Tumenggung Dipayuda III
R. Tumenggung Dipayuda adalah putra ke-3 dari Kyai
Arsakusuma yang berganti nama menjadi Kyai Arsantaka dengan istri yang bernama
Nyai Merden. Banyak babad atau cerita tentang berdirinya sebuah pusat kekuasaan
kabupaten Purbalingga, dimana Kyai Arsantaka disebut-sebut sebagai cikal
bakal berdirinya kabupaten Purbalingga. Dari perkawinannya dengan Nyai Merden,
Kyai Arsantaka dikaruniai 5 orang putera, yakni: Nyai Arsamenggala, Kyai
Dipayuda I, Kyai Arsayuda, Mas Ranamenggala dan terakhir adalah Nyai
Pancaprana.
Sebelum menjadi Bupati Purbalingga, Kyai Arsayuda adalah
menantu dari Tumenggung Yudanegara II ( 1728-1759) yang kemudian diangkat
sebagai Bupati Banyumas, selanjutnya diangkat sebagai Bupati Purbalingga
bergelar Ngabehi Dipayuda III.
Pada masa kekuasaan R. Tumenggung Dipayuda III,
pemerintahannya dianggap monumental karena desa Purbalingga di jadikan sebagai
Ibukota kabupaten yang sebelumnya berada di Karang lewas.
2. R.
Tumenggung Dipakusuma I]]
R. Tumenggung Dipakusuma adalah putra dari Ngabehi
Dipayuda III dengan istri ke-3 yang bernama Nyai Tegal Pingen (putri dari Kyai
Singayuda dan cucu dari Pangeran Mahdum Wali Prakosa, Pekiringan). Dari
perkawinan tersebut, R. Ngabehi Dipayuda III dikaruniai 5 orang putra, yakni;
pertama Raden Tumenggung Dipakusuma I yang kemudian menjadi Bupati
Purbalingga menggantikan Ngabehi Dipayuda III, kedua Raden Dipawikrama yang
kemudian menjadi Ngabehi Dayuh Luhur, ketiga R. Kertasana yang kemudian
diangkat menjadi Patih purbalingga, keempat R. Nganten Mertakusuma dan kelima
Kyai Kertadikrama yang kemudian diangkat menjadi Demang Purbalingga.
3.
R. Tumenggung Bratasoedira (24 Juni 1830)
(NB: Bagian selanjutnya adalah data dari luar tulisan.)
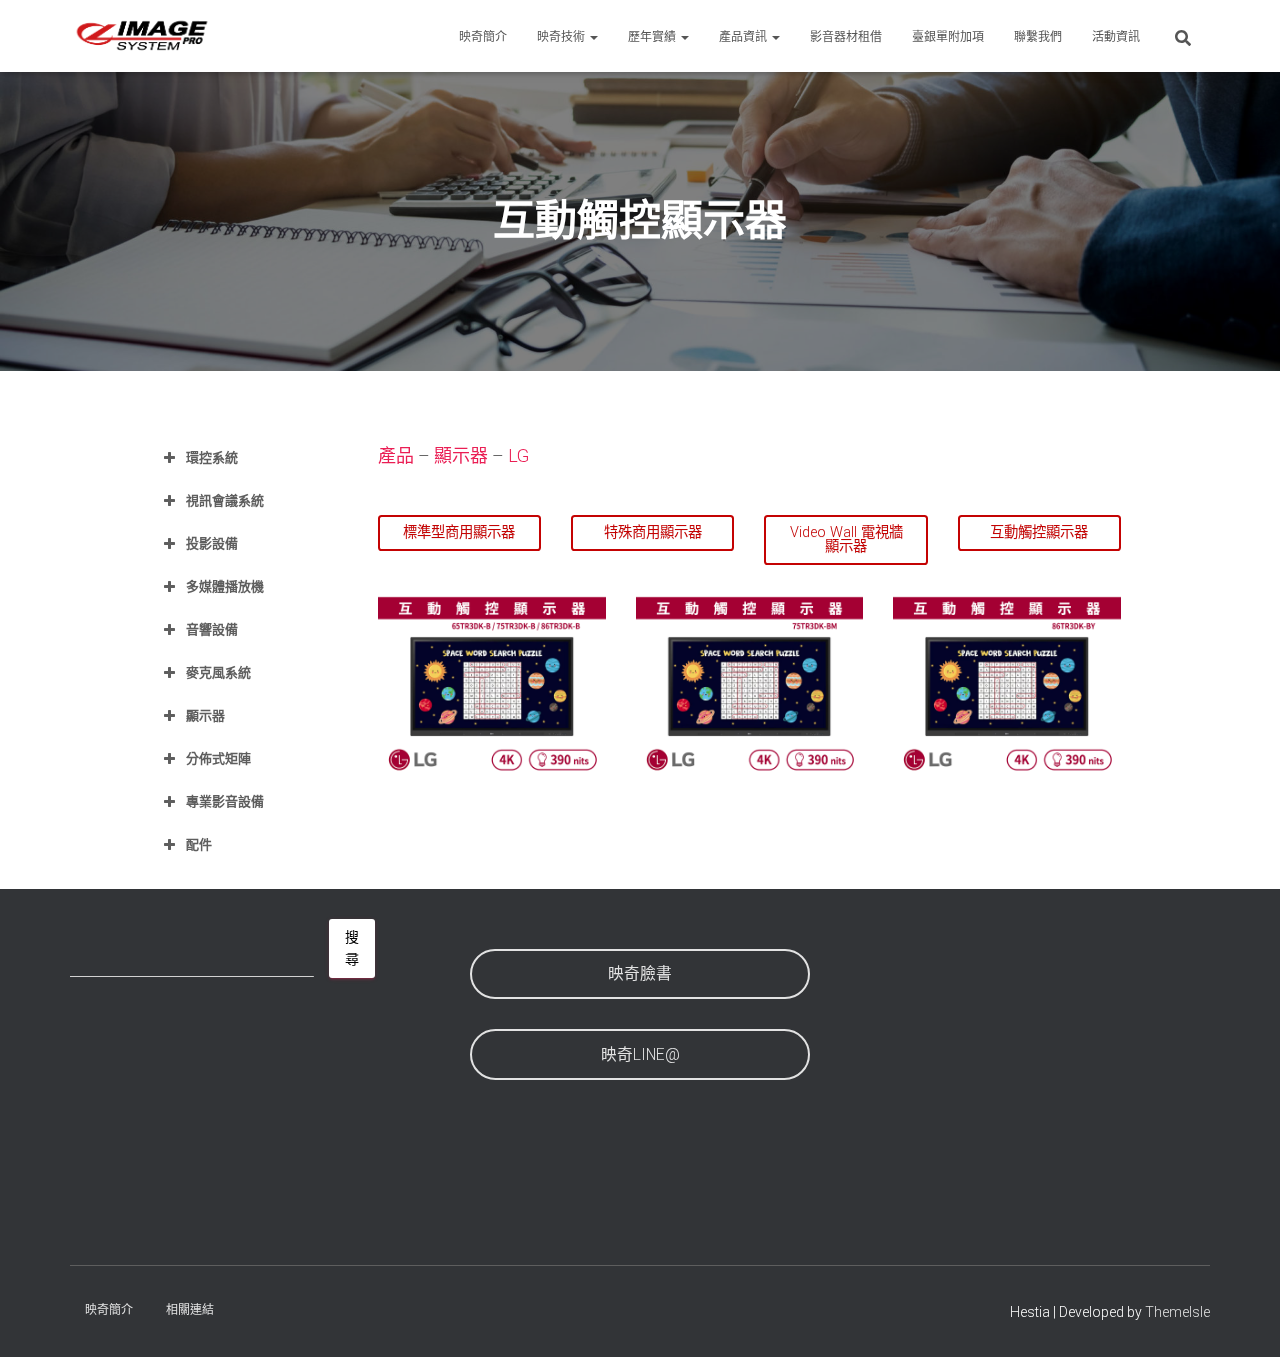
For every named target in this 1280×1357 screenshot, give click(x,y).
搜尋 (352, 948)
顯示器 (461, 455)
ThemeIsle (1177, 1312)
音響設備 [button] (212, 629)
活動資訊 (1116, 37)
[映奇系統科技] (142, 36)
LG (518, 455)
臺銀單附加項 (948, 37)
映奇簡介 (483, 37)
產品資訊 (744, 37)
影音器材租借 (846, 37)
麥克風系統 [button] (218, 672)
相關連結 (190, 1310)
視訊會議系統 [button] (225, 500)
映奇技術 (562, 37)
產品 (398, 455)
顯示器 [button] (205, 715)
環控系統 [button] (212, 457)
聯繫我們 (1038, 37)
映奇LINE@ (640, 1054)
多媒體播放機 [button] (225, 586)
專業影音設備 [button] (225, 801)
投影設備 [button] (212, 543)
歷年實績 (653, 37)
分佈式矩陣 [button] (218, 758)
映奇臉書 (640, 973)
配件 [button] (199, 844)
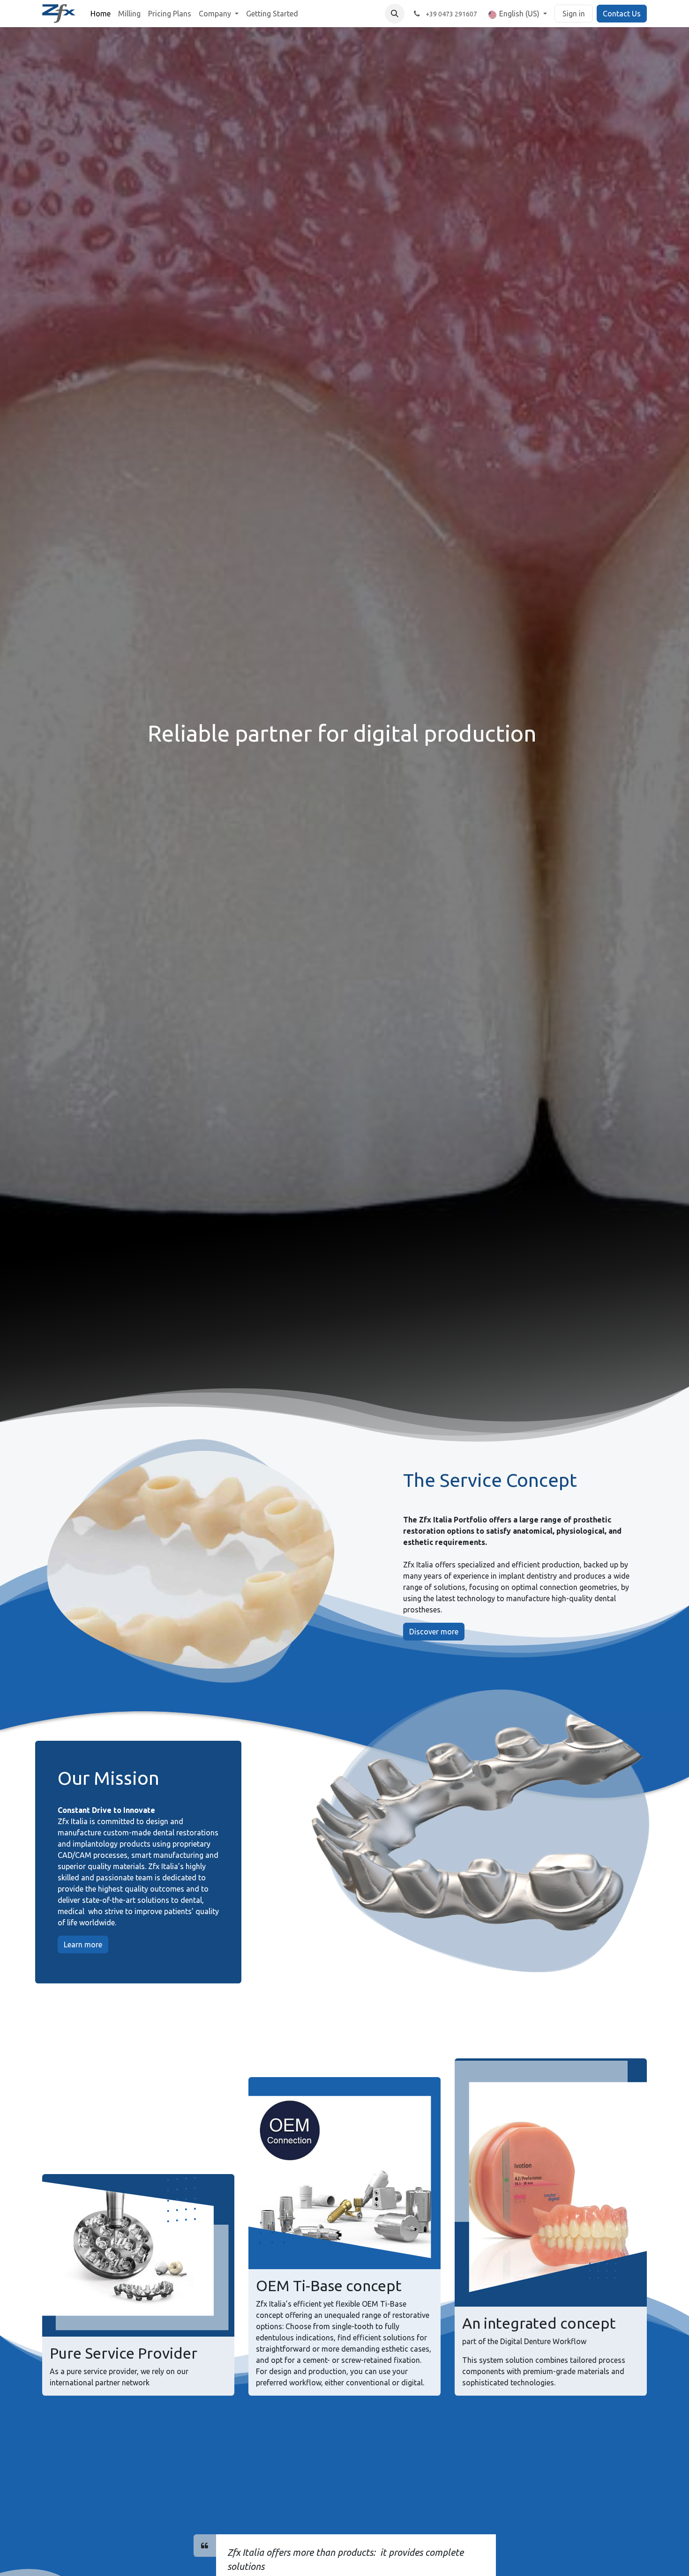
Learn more (83, 1944)
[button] (394, 13)
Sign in (573, 13)
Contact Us (622, 13)
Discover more (433, 1631)
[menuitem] (100, 13)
R. Tumenggung Bratasoedira adalah putra dari R.
Tumenggung Dipakusuma I dengan Raden Ayu Angger, puteri Pangeran Aria Prabu
Amijaya yang berarti cucu dari Mangkunegara I. Dengan perkawanan
tersebut, R. Tumenggung Dipakusuma I dikaruniai 4 putra, yakni; pertama Raden
Mas Tumenggung Bratasoedira ( Raden Mas Danukusuma), Kedua Raden Mas Bratakusuma,
ketiga Raden Mas Tumenggung Dipakusuma II ( Raden Mas Taruna Kusuma I),
dan keempat adalah Raden Ayu Suryaningrat.
4. R.
Tumenggung Taruna Kusuma I (1 Agustus 1830)
R. Tumenggung Taruna Kusuma adalah adik dari R.
Tumenggung Bratasoedira, yang berarti adalah putra ke-3 dari R. Tumenggung
Dipakusuma I dengan istrinya Raden Ayu Angger ( cucu dari Amangkurat I).
5. R.
Tumenggung Dipa Kusuma II (22 Agustus 1831)
R. Tumenggung Dipa Kusuma II adalah putra dari Raden Mas
Tumenggung Bratasudira (Bupati Purbalingga ke-3) yang kawin dengan Mbok Mas
Widata dari Kawong. Dari perkawinan tersebut di karuniai 4 putra, yakni;
pertama Raden Ayu Mangkusudira, kedua Raden Anglingkusuma, ketiga Raden Mas
Tumenggung Dipa Kusuma II, keempat Raden Dipasudira.
6. R.
Adipati Dipa Kusuma III (7 Agustus 1846)
R. Adipati Dipa Kusuma III adalah putera pertama dari R.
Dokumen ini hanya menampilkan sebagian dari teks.